AIM OF THE TASK
Only an exact, line-for-line copy of the data will serve as the answer.

MATERIAL FOR THIS EXERCISE
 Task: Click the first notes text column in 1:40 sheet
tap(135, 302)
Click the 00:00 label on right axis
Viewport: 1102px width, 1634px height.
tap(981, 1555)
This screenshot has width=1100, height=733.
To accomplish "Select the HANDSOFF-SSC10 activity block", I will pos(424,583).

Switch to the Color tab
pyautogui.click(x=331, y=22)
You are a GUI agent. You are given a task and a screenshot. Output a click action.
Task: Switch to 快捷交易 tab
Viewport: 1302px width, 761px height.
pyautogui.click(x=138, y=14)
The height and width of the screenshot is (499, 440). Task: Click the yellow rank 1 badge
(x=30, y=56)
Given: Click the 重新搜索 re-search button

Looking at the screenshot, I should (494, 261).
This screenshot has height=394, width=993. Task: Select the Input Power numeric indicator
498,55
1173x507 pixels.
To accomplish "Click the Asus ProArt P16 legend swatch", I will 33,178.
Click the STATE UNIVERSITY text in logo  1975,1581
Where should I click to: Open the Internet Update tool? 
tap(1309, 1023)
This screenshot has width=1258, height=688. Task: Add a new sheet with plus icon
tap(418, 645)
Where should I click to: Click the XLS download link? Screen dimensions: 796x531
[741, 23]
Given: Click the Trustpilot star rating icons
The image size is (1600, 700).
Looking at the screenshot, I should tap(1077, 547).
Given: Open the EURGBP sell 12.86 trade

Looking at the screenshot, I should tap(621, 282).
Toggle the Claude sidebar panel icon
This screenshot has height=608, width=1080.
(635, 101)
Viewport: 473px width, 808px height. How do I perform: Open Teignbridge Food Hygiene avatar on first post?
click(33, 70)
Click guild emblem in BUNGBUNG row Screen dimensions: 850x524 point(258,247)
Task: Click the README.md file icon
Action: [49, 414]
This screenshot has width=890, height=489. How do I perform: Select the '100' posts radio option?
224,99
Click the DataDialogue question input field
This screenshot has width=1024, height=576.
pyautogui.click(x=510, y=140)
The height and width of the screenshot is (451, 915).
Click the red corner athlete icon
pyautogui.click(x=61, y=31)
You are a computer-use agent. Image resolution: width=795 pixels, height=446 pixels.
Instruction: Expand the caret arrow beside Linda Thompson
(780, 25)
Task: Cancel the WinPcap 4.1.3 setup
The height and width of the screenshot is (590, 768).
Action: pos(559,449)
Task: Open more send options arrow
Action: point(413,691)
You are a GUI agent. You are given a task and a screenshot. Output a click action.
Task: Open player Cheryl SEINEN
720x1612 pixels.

REPLY
 Task: Click the first notes text column in 1:40 sheet
tap(135, 302)
Click the 00:00 label on right axis
Viewport: 1102px width, 1634px height.
tap(981, 1555)
This screenshot has width=1100, height=733.
To accomplish "Select the HANDSOFF-SSC10 activity block", I will pos(424,583).

Switch to the Color tab
pyautogui.click(x=331, y=22)
You are a GUI agent. You are given a task and a screenshot. Output a click action.
Task: Switch to 快捷交易 tab
Viewport: 1302px width, 761px height.
pyautogui.click(x=138, y=14)
The height and width of the screenshot is (499, 440). Task: Click the yellow rank 1 badge
(x=30, y=56)
Given: Click the 重新搜索 re-search button

Looking at the screenshot, I should (494, 261).
This screenshot has height=394, width=993. Task: Select the Input Power numeric indicator
498,55
1173x507 pixels.
To accomplish "Click the Asus ProArt P16 legend swatch", I will 33,178.
Click the STATE UNIVERSITY text in logo  1975,1581
Where should I click to: Open the Internet Update tool? 
tap(1309, 1023)
This screenshot has width=1258, height=688. Task: Add a new sheet with plus icon
tap(418, 645)
Where should I click to: Click the XLS download link? Screen dimensions: 796x531
[741, 23]
Given: Click the Trustpilot star rating icons
The image size is (1600, 700).
Looking at the screenshot, I should tap(1077, 547).
Given: Open the EURGBP sell 12.86 trade

Looking at the screenshot, I should tap(621, 282).
Toggle the Claude sidebar panel icon
This screenshot has height=608, width=1080.
(635, 101)
Viewport: 473px width, 808px height. How do I perform: Open Teignbridge Food Hygiene avatar on first post?
click(33, 70)
Click guild emblem in BUNGBUNG row Screen dimensions: 850x524 point(258,247)
Task: Click the README.md file icon
Action: [49, 414]
This screenshot has width=890, height=489. How do I perform: Select the '100' posts radio option?
224,99
Click the DataDialogue question input field
This screenshot has width=1024, height=576.
pyautogui.click(x=510, y=140)
The height and width of the screenshot is (451, 915).
Click the red corner athlete icon
pyautogui.click(x=61, y=31)
You are a computer-use agent. Image resolution: width=795 pixels, height=446 pixels.
Instruction: Expand the caret arrow beside Linda Thompson
(780, 25)
Task: Cancel the WinPcap 4.1.3 setup
The height and width of the screenshot is (590, 768).
Action: pos(559,449)
Task: Open more send options arrow
Action: point(413,691)
You are a GUI agent. You are given a task and a screenshot. Output a click action.
Task: Open player Cheryl SEINEN
720x1612 pixels.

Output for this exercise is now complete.